Given that log 5.0 = 0.6990 and log 5.1 = 0.7076, find to the nearest hundredth a value of x for which log x = 0.7060. Can anyone solve this and provide an explanation? Thanks!

1 Answer
Aug 8, 2018

5.08

Explanation:

There's a few ways to do this, but either way, we will use the first order Taylor/Maclaurin expansion for #ln(1+x)#:
#ln(1+x) = x + O(x^2) #

Let's define (with #log(x) = log_10(x)#) the quantity #l# via
#log(5+chi) = l #
We know two cases:
#chi = 0 implies l_0 = log(5) #
#chi = 0.1 implies l_1 = log(5.1) #

We will assume this is first order. We can use two log rules in order to simplify for #l#, then use Taylor expansion:
#l = log(5+chi) = log(5 (1 + chi/5)) = log(5) + log(1 + chi/5) #
#l = l_0 + log_10(e) * ln(1+chi/5) approx l_0 + log(e)*chi/5 #

We could use our calculator to get a value for #log(e)#, but we could also use the second condition given to us. Using our definition for #l_1#, we can set #chi = 0.1# and find that
#l_1 = l_0 + log(e) * 0.02 implies log(e) approx 0.43 #

Solving for #chi# in terms of #l#,
#l = l_0 + 0.43/5 chi implies chi = (l-l_0)/(0.086) #

Plugging in the numbers given,
#chi = (0.007)/0.086 = 7/86 approx 0.0813... #

Therefore, we know the answer to 2 significant digits is 5.08.

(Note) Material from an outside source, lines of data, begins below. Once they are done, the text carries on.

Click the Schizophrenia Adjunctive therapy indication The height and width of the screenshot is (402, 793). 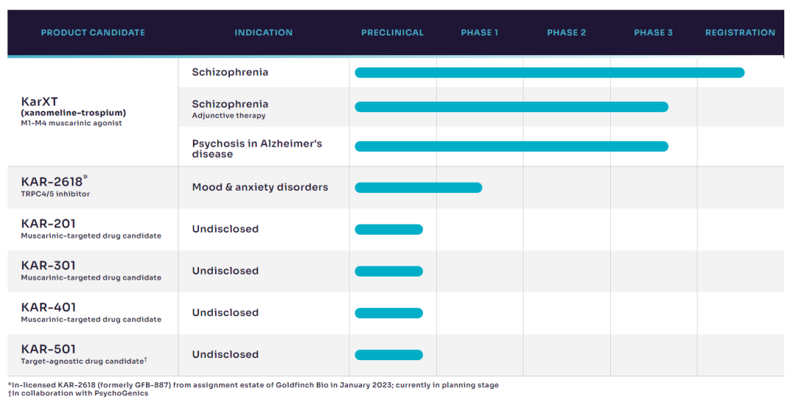(x=230, y=109)
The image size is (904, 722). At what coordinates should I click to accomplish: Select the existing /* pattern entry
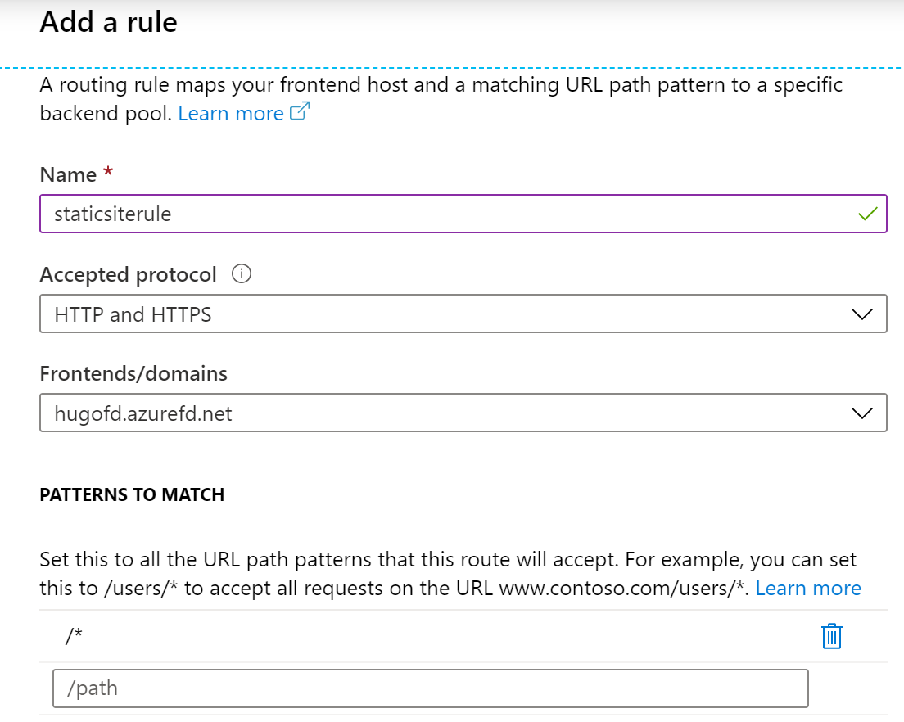coord(75,636)
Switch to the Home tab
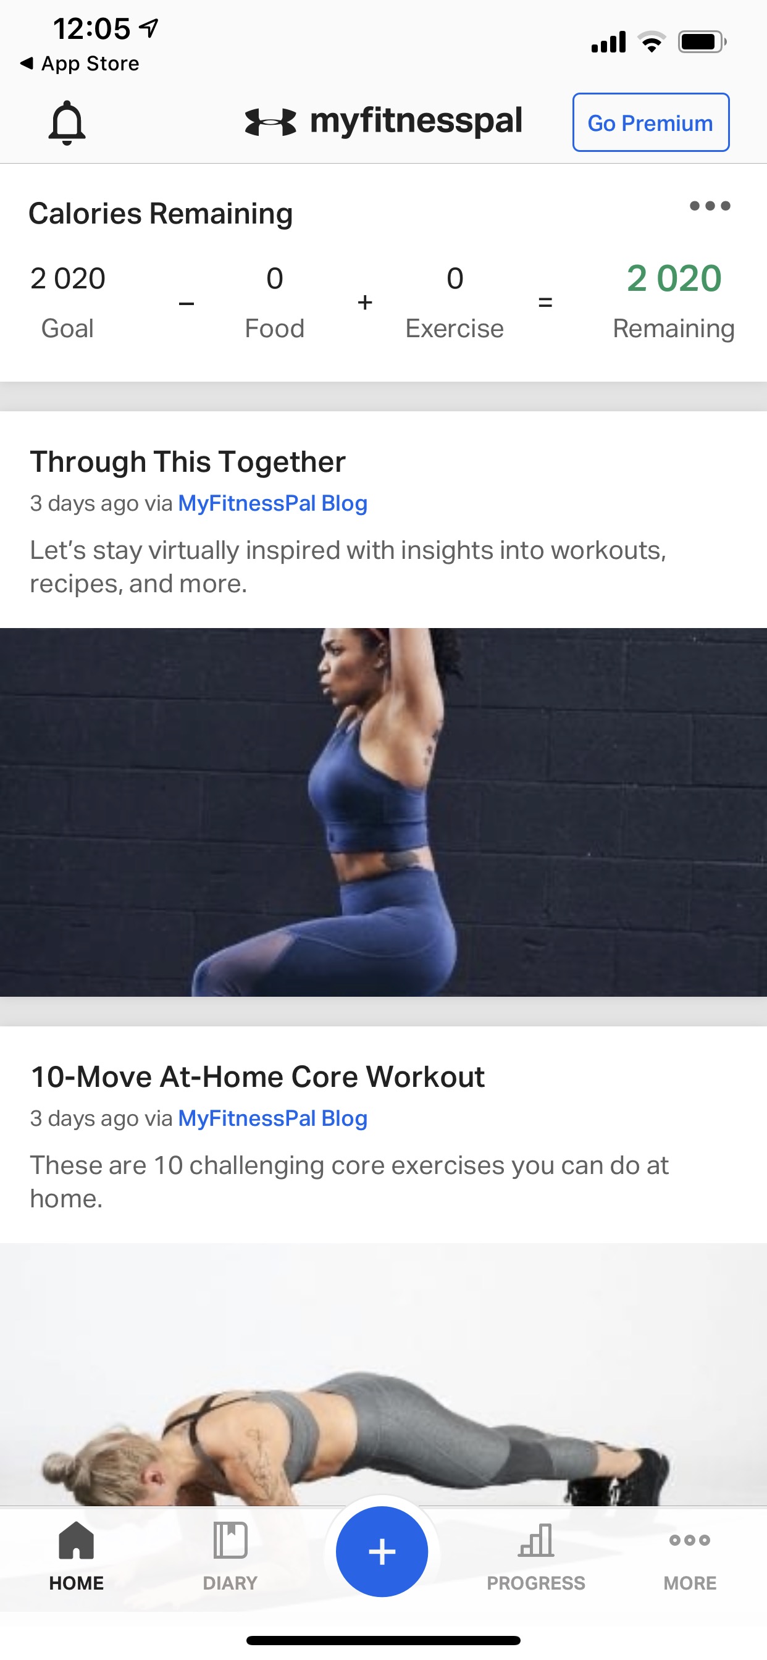This screenshot has width=767, height=1660. pyautogui.click(x=76, y=1555)
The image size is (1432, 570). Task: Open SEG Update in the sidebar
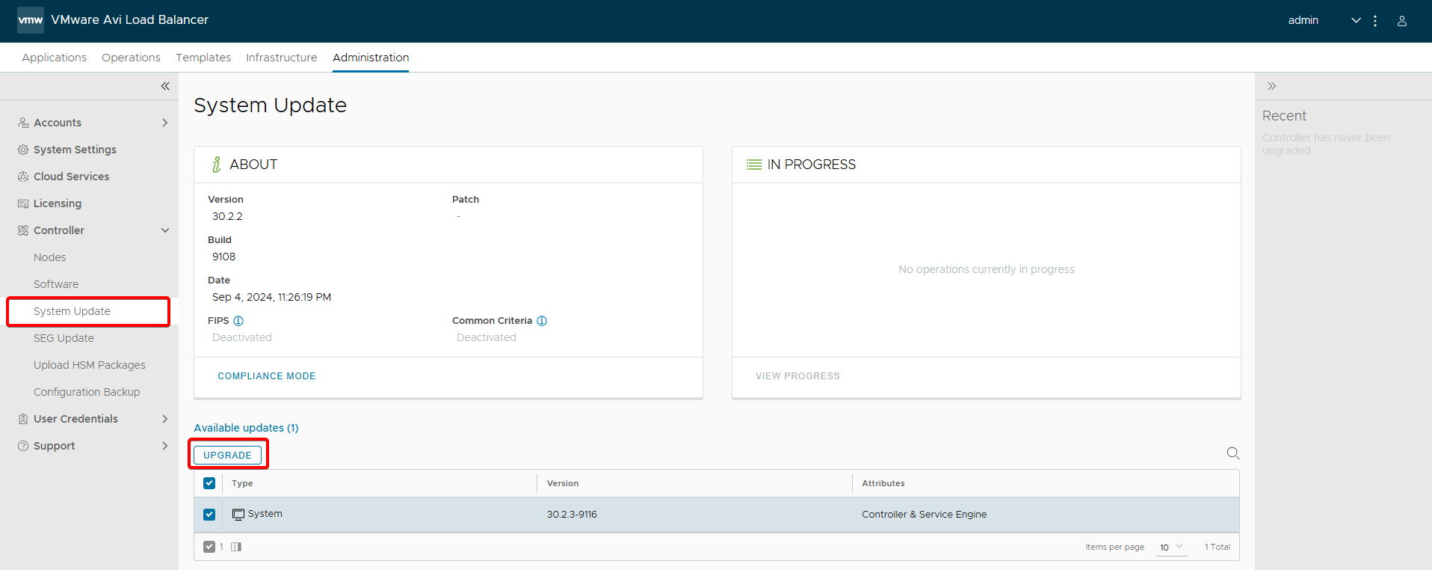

With the linearity condition, there's actually a bit of a quicker way to reach it. Linear functions have a nice condition: if an input is #y# of the way between a and b, its output is #y# of the way between the outputs of a and b. This means that we can find this #y# and then figure out the answer.

#x = 5 + 0.1y #
#y * l_0 + (1-y) * l_1 = l_text(find) #
#y = (l_f - l_1) / (l_0 - l_1) = (0.0086)/(0.007) = 86/70 #

This agrees exactly with the above.

If we had just thrown the original into a calculator, we would have found that
#log(x) = 0.7060 implies x = 5.08159...#
showing the power of this method and that the error only appears two digits down, which is that second order term we originally mentioned.